I do not have any welding and fabrication skill, so getting a custom subframe/seat made was going to be a budget buster. Instead, I sourced a subframe/seat combo from the UK shop Down & Out Motorcycles. I was not particularly fond of the R65 gas tank, so I used an R80 tank I had sitting in my garage. A custom bracket was created and welded on by my mechanic friend at Cuznbob’s Motorcycles. It also tilted the tank up by 1.5″ in the rear to better match the seat line.
To be honest, I was not in love with the white snowflake wheels. Getting them powder coated black was going to be a costly endeavor, so I reluctantly decided to keep them white. This ended up being the best decision I made as I constantly get compliments on the originality of the white wheels. I had to come up with a paint scheme to match the white wheels.
After grappling for weeks, I decided on Lexus pearl white along with minimal racing stripes in Lexus pearl molten orange. The gas cap was also painted in pearl molten orange to give a splash of color to the tank. The headlight was a leftover piece from the previous project that was accented with pearl molten orange.
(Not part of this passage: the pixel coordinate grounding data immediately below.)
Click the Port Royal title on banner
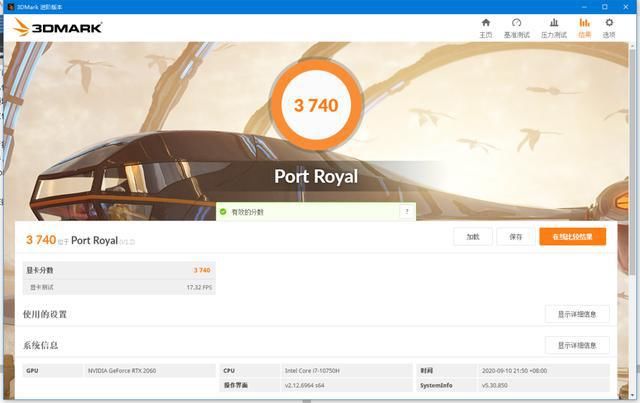640x403 pixels. click(316, 177)
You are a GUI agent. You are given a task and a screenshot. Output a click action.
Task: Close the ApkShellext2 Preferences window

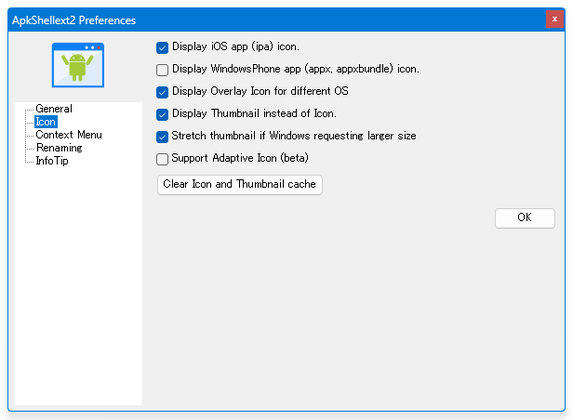pos(554,19)
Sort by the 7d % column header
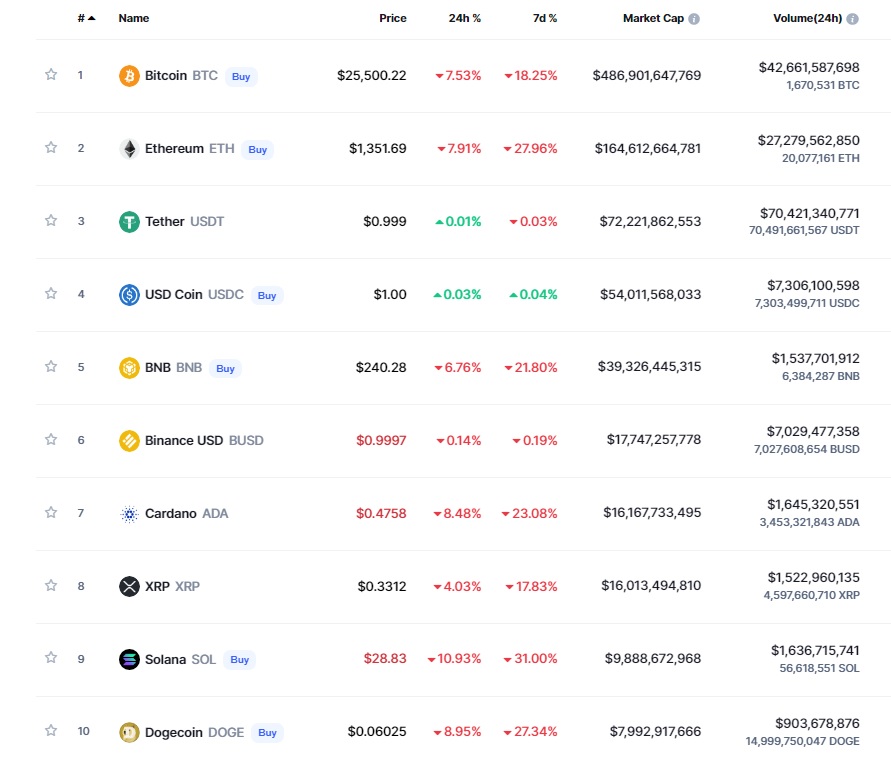Image resolution: width=891 pixels, height=761 pixels. pos(545,18)
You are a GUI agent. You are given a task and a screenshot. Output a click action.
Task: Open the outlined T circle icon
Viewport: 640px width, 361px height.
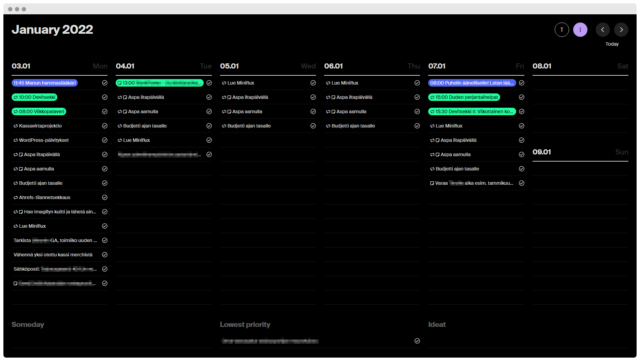pos(562,30)
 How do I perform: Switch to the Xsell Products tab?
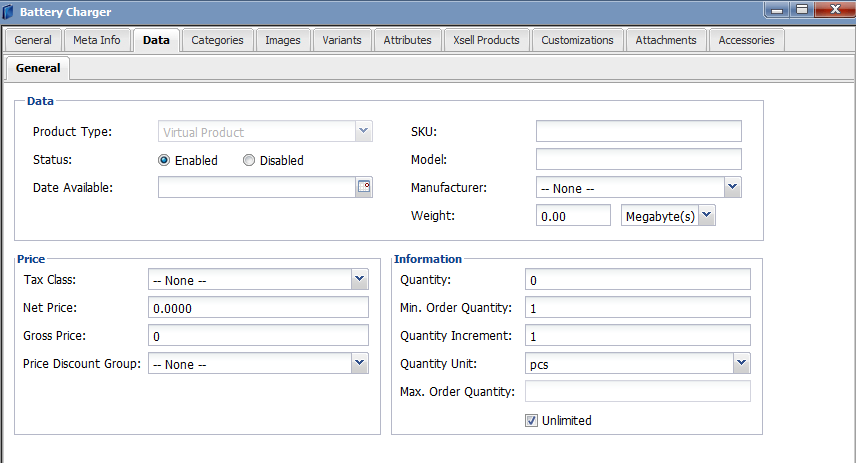pos(486,40)
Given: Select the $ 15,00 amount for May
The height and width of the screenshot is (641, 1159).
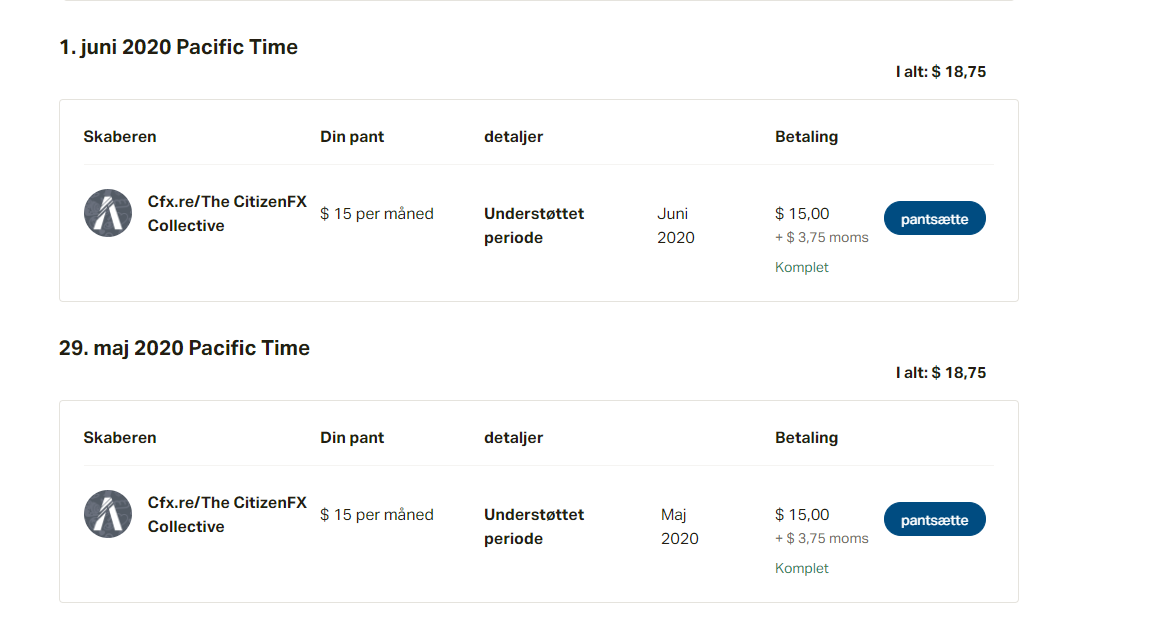Looking at the screenshot, I should [802, 514].
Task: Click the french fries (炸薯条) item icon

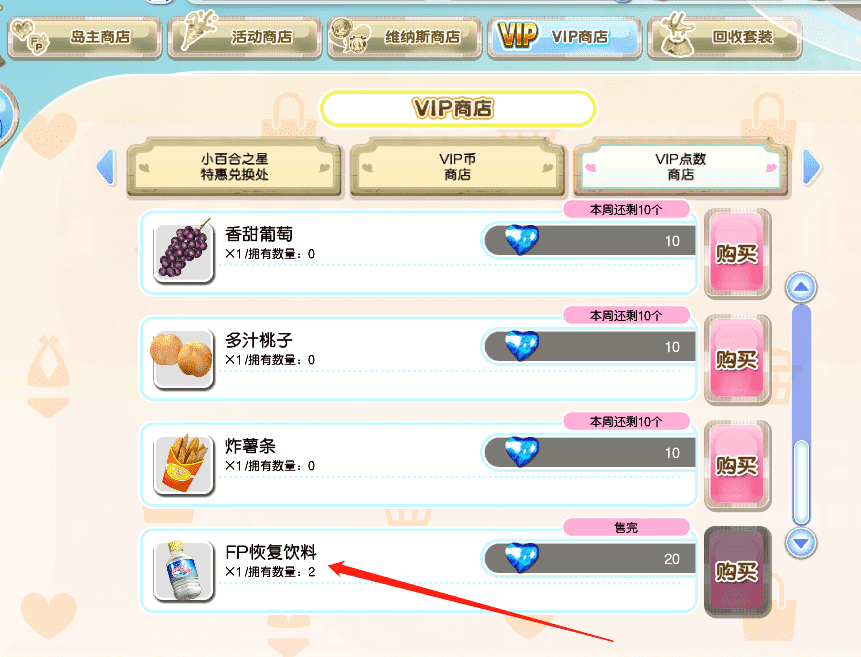Action: point(184,465)
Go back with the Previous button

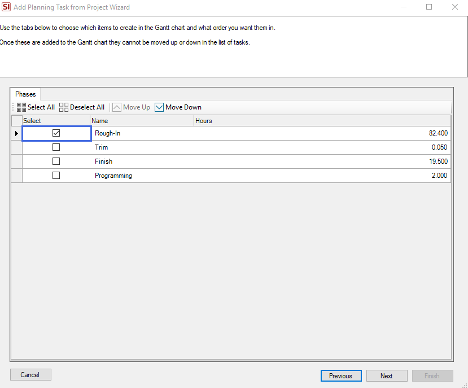click(341, 376)
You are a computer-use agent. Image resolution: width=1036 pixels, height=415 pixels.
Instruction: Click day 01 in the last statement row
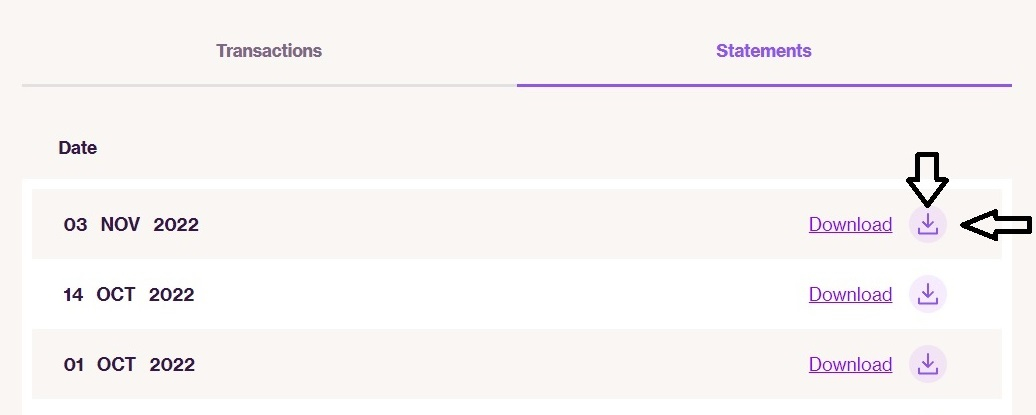(x=74, y=365)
Hudonearth Customs handled the paint job along with powder coating the rear subframe as well as other bits.
I purchased an old front wheel fender off eBay and trimmed it down to the shape that I like. The airbox was removed and replaced with DNA pod filters. Carbs were re-jetted. I ceramic coated the exhaust pipes and replaced the mufflers with shorter ones. The bike came with high handlebars, so I had to replace the choke, clutch, and throttle cables with shorter ones to go with the LSL handlebars.
To keep the build budget low, I elected to keep the original wiring harness. I wired in a new Acewell MD052 digital speedo along with LED blinkers and brake light. The ignition switch was relocated to the rear subframe upper connection point. I made a battery cover as well as brackets for the speedo, ignition switch, and license plate. I lack fabrication skills, but made what I could to add some originality to this build.
The next stage will be a complete rewire with the Motogadget M-Unit Blue. Watching my dad deteriorate from cancer was heart breaking. I’m glad I had the opportunity to work on this project as it greatly helped to maintain my sanity. It’s definitely a fun bike to cruise around the streets of Austin, TX. I dedicate this bike to my dad who passed away from lung cancer on 27May.